- Task
Take each line from the material below that includes the string "agent" and copy it.
*** Opening of Material for this exercise ***
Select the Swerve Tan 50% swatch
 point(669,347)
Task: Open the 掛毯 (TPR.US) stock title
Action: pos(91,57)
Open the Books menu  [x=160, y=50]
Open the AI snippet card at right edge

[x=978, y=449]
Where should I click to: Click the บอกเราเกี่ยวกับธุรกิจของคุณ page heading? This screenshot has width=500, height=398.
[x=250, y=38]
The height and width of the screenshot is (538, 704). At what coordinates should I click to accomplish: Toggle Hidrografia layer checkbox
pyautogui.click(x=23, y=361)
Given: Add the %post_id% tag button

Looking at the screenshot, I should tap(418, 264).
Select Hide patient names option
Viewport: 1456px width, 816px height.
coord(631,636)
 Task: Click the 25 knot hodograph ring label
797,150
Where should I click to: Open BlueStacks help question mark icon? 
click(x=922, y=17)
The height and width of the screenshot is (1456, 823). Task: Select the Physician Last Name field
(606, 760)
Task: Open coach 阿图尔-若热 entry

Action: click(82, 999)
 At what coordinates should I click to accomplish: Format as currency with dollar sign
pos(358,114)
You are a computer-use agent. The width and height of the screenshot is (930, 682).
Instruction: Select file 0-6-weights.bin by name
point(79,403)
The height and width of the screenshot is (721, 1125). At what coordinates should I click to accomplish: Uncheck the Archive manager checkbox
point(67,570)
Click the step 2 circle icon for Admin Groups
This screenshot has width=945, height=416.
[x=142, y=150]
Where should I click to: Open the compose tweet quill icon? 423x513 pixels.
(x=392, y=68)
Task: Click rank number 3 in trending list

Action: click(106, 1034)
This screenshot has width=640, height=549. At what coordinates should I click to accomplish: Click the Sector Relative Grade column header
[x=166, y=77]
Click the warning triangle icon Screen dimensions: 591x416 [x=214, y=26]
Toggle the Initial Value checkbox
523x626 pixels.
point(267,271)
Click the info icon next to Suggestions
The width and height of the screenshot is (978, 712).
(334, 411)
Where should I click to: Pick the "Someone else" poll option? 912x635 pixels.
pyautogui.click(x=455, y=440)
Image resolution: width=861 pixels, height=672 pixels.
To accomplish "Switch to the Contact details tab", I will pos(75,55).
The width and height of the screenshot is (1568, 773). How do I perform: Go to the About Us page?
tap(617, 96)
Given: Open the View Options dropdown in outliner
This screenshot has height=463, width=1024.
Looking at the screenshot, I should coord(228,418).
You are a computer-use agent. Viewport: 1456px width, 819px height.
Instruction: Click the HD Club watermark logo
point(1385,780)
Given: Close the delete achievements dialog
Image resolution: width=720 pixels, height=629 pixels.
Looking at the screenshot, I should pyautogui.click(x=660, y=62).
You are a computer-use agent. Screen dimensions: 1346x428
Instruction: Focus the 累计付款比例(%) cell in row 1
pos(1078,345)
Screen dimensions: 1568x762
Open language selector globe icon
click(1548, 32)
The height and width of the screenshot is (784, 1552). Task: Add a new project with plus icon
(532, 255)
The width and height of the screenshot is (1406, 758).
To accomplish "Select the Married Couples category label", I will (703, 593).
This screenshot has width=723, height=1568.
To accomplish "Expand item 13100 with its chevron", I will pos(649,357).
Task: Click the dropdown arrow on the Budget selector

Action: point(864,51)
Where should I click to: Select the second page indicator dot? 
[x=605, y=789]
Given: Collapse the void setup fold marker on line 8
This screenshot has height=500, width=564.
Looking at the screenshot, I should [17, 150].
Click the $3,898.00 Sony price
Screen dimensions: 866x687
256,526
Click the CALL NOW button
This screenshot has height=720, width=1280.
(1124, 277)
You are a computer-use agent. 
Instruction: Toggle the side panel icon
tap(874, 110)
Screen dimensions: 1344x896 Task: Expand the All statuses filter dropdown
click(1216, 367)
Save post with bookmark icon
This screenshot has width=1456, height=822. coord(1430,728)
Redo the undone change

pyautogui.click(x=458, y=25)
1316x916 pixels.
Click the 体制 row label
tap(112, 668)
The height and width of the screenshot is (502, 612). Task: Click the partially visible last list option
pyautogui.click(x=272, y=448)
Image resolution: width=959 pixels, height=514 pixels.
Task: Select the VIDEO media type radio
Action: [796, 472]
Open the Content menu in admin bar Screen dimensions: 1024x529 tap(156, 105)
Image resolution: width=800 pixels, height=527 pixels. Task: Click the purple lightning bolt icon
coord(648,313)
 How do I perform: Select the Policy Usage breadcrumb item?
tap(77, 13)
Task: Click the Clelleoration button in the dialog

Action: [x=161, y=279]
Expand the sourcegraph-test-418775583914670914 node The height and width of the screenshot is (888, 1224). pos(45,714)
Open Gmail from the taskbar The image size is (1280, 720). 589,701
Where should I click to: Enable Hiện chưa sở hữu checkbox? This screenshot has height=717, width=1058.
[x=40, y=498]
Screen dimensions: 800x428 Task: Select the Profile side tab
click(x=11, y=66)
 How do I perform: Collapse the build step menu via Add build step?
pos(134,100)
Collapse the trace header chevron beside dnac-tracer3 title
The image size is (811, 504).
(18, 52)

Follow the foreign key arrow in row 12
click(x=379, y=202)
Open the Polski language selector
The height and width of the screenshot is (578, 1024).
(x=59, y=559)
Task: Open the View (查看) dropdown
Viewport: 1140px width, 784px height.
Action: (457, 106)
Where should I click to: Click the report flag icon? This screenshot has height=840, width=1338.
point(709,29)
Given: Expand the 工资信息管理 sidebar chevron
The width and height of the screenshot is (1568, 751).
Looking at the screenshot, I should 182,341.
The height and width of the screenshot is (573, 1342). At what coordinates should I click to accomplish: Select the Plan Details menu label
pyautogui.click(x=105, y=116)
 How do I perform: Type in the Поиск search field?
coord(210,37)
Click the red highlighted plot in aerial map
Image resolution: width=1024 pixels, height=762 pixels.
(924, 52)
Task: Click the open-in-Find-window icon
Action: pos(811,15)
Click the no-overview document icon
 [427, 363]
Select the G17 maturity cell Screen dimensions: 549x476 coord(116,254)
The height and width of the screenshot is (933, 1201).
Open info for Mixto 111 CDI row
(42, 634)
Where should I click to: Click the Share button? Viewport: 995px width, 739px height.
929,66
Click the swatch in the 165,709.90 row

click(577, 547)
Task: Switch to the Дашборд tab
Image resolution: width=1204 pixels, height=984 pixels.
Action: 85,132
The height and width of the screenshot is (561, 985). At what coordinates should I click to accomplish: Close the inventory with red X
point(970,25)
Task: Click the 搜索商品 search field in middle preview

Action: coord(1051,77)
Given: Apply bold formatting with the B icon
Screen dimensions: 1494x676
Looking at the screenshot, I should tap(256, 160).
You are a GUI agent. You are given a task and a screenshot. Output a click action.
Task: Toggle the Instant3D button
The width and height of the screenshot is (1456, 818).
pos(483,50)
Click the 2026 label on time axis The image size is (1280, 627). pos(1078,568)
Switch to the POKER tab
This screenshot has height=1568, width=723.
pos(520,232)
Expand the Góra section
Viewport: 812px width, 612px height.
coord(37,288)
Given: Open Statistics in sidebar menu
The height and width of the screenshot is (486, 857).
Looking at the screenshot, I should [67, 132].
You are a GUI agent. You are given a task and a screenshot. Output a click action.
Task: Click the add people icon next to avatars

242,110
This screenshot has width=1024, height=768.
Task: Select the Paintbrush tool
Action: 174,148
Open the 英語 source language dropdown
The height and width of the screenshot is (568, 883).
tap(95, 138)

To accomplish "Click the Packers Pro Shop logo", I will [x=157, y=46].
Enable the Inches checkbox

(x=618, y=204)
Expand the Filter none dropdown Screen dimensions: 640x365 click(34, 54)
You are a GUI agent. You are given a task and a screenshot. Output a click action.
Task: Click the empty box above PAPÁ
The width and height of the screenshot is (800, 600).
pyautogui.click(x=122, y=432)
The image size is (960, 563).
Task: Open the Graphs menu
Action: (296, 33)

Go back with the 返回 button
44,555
*** Close of Material for this exercise ***
- Your solution
You are a computer-use agent. The width and height of the screenshot is (930, 682).
You are a computer-use agent. Viewport: 1456px width, 819px height.
You are a computer-use agent. Screen dimensions: 1346x428
You are a computer-use agent. 
You are a GUI agent. You are given a task and a screenshot. Output a click action.
You are a GUI agent. You are given a task and a screenshot. Output a click action.
You are a GUI agent. You are given a task and a screenshot. Output a click action.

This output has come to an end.